Теперь, когда Кеннан не вмешивается в мои благословения, начать становится немного проще. Ощущение, что я пробираюсь через мутное болото, чтобы сосредоточиться, исчезло; мои мысли кристаллизуются с большей легкостью.
Однако от посеянных ею семян сомнения избавиться не так-то просто. Я начинаю ощущать тепло в своих пальцах, но не более того. Я не могу усилить его. Я почти боюсь попробовать, беспокоясь, что только настраиваю себя на очередную неудачу. Я сгибаю пальцы, перемещая свой вес.
То, о чем просит Равод, кажется еще более впечатляющим, чем разделение воды в пещере. Это заставляет меня подумать о Кеннан как о разумном учителе..
– Сосредоточься на том, что ты пытаешься сделать, – слышу я голос Равода и открываю глаза, – если тебе нужен луг, постарайся думать о чем-нибудь, что напоминает тебе луга.
– Тебе не кажется, что это немного окольный путь? Почему бы просто не подумать о луге?
– Слишком буквально. – Он качает головой. – Такое мышление порождает иллюзии, не более того. Устные благословения непостоянны, но все же изменяют истину того, что нас окружает. Привязывание благословения к чему-то реальному даст ему основу в реальности.
Я обдумываю его слова и снова закрываю глаза. Мое дыхание замедляется; сердцебиение меняется и синхронизируется с течением всего вокруг. Слушаю ветер в мертвой траве и чувствую землю под ногами. Зацикливаюсь на этом моменте, прежде чем потянуться к своему разуму, чтобы связать все воедино.

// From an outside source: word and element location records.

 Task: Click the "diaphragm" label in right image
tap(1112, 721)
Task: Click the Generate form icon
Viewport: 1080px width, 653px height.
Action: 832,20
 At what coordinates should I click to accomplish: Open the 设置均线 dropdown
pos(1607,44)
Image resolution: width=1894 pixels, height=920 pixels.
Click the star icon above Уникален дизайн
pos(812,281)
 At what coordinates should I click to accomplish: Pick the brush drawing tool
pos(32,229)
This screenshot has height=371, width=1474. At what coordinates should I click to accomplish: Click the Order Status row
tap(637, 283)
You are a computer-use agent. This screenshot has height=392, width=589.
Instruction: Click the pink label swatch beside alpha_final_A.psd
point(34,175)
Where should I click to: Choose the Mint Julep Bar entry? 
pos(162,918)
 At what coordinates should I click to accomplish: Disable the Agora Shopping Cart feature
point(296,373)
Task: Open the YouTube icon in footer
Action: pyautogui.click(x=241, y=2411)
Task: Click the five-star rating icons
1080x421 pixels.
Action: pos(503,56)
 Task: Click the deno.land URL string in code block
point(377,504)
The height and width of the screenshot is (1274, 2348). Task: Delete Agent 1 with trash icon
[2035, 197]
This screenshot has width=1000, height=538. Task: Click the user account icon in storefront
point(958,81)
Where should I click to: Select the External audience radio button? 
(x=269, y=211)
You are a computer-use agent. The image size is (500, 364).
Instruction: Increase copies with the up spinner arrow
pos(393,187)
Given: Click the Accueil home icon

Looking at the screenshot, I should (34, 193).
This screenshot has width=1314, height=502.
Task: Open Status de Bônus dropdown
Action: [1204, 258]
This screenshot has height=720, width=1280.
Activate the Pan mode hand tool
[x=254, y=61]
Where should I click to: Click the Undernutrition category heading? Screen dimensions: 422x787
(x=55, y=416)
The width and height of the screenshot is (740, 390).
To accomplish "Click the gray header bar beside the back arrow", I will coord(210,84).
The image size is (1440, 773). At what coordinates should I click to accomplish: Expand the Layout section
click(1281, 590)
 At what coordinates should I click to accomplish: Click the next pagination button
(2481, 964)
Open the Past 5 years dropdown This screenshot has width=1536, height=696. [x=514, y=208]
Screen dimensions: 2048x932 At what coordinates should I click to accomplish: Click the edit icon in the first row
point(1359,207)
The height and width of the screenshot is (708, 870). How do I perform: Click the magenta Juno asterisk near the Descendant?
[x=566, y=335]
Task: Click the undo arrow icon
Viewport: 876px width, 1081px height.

Мне нужно придумать что-нибудь, что напомнило бы мне луга. Живя в Монтане всю жизнь, я ни разу не видела лугов. Единственная причина, по которой я вообще знаю о них, – это истории, которые рассказывали мама и папа.
Они описывали зеленые поля, усыпанные яркими полевыми цветами, где над головой парят птицы, а галантные юноши ухаживают за прекрасными девушками. Может, истории были слишком причудливы, чтобы иметь основу в реальности, но память заставляет кончики моих пальцев снова согреться.